Une autre forme de mythomanie bien connue. Le mendiant qui se fait passer pour ce qu’il n’est pas se rencontre facilement au coin des rues de nos villes. Il s’agit pour lui de susciter la commisération en affichant un élément propre à susciter un élan de générosité. Souvent une misère physique, amputation d’un membre, réelle ou supposée – il y a des dispositifs pour ça combinés à une position physique adéquate - l’exposition d’enfants en bas âge, d’animaux et j’en passe… les ressortissants à certaines nationalités s’en sont fait une spécialité !
Cette fois-ci notre ami CM est tombé sur plus subtil : un homme fait « la manche » à Aix en Provence en se servant d’un képi blanc pour récolter le produit de la générosité qui passe… En effet, le prestige de la Légion mis en avant par ce képi blanc, sert de ressort émotionnel qui va déclencher chez le passant un élan de solidarité envers le « héros » méconnu qui a été, à un moment de sa vie, prêt à la sacrifier pour la France.
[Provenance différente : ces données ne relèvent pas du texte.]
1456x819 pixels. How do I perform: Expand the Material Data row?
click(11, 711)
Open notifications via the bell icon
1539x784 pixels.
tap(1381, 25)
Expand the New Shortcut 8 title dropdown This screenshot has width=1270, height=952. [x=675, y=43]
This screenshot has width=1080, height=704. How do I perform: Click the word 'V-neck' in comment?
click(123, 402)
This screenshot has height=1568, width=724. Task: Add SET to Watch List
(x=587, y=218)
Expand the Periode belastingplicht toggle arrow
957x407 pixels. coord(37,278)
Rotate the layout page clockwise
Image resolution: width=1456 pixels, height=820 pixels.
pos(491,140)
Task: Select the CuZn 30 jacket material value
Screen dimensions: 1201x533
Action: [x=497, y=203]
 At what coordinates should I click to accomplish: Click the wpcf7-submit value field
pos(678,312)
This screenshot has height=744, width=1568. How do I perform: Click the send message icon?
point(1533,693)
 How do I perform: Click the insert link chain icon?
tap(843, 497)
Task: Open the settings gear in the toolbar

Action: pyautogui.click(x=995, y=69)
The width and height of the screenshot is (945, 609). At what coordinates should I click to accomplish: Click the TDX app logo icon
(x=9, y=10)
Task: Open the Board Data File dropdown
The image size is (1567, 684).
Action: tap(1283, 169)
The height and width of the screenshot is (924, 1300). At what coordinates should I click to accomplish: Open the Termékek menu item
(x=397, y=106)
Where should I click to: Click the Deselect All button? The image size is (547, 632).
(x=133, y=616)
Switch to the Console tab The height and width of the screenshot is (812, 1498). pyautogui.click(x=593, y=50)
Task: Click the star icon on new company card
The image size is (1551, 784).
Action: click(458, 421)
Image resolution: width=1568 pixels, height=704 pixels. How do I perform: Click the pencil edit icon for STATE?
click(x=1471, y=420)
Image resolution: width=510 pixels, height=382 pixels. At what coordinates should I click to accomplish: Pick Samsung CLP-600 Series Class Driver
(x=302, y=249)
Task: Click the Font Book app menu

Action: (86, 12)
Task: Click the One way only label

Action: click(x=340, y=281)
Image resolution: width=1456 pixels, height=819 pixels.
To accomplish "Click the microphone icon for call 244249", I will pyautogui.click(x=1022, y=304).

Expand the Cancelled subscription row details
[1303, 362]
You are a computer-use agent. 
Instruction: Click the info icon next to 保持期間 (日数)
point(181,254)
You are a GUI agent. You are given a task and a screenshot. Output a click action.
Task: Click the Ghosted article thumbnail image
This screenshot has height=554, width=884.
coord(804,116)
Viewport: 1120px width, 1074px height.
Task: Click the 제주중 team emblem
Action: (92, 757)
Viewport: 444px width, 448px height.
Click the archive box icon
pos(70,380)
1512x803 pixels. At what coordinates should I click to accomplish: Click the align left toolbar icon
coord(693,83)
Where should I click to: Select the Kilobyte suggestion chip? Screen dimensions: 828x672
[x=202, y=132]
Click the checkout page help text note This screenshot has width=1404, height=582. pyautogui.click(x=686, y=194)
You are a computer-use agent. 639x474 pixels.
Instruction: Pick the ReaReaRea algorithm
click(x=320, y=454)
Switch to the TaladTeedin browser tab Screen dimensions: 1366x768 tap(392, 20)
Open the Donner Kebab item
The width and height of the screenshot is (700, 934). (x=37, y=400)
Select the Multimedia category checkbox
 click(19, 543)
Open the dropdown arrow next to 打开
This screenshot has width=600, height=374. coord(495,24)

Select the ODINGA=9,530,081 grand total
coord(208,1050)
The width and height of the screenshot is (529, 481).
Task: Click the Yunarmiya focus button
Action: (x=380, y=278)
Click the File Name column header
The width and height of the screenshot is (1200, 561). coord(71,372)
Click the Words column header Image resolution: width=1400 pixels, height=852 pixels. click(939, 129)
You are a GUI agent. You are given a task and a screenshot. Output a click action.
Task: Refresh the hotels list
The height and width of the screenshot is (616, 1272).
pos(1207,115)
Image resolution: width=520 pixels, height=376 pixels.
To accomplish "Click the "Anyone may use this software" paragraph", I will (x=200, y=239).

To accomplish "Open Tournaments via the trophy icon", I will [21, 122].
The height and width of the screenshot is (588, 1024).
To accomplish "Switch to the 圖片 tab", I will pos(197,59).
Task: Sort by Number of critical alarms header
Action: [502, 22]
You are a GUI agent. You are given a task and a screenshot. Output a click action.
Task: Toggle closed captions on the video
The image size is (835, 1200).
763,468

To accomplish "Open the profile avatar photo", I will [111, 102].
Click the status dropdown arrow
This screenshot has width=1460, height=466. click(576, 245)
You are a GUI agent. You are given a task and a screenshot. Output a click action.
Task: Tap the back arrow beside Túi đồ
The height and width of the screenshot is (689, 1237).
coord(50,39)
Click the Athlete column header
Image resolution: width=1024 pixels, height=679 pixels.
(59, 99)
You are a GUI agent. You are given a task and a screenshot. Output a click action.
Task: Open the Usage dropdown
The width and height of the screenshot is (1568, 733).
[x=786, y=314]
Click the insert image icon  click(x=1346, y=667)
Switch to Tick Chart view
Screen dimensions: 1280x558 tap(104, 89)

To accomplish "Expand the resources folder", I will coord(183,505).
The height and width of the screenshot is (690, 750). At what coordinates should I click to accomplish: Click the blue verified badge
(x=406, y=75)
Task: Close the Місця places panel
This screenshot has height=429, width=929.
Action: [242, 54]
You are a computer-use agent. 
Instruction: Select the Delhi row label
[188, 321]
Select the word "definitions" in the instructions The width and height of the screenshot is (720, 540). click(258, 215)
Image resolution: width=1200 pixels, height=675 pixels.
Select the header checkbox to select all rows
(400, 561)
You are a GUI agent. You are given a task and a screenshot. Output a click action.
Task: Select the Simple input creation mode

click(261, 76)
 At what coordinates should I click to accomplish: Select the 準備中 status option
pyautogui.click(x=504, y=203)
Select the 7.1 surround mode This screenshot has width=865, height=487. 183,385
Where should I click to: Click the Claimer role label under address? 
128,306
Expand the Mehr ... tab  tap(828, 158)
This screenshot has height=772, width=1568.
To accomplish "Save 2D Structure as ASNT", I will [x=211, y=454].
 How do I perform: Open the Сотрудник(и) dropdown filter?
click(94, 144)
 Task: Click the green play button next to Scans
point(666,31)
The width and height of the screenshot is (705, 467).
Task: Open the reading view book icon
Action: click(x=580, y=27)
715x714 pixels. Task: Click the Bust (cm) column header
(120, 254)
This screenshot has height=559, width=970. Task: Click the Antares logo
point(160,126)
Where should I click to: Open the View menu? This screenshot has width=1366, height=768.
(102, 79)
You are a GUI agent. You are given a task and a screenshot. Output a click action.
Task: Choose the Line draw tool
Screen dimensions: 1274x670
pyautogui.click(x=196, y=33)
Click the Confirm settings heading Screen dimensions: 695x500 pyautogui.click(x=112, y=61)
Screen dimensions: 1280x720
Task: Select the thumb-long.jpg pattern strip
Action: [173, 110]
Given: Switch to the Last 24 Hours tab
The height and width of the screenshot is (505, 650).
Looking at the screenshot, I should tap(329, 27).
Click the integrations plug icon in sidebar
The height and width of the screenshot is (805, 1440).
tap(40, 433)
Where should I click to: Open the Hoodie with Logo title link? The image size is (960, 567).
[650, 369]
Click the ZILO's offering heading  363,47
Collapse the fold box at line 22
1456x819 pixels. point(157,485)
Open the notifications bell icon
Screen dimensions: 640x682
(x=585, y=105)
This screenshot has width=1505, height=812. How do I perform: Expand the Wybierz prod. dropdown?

L’observateur ne peut s’empêcher de ressentir une légitime et respectueuse compassion pour la grandeur d’âme passée – et supposée - de cet individu, et une certaine révolte intime surgit contre ce que le destin lui a réservé. Et les pièces de monnaie s’entassent à l’intérieur d’une coiffe qui a cessé d’être blanche dans sa réalité matérielle et dans son esprit !
AM
C’est lors d’une balade à Aix en Provence, que mon regard était attiré par un homme assis à même le sol qui avait posé devant lui un "képi blanc" qui lui servait de réceptacle au produit de la mendicité qu’il sollicitait auprès des passants.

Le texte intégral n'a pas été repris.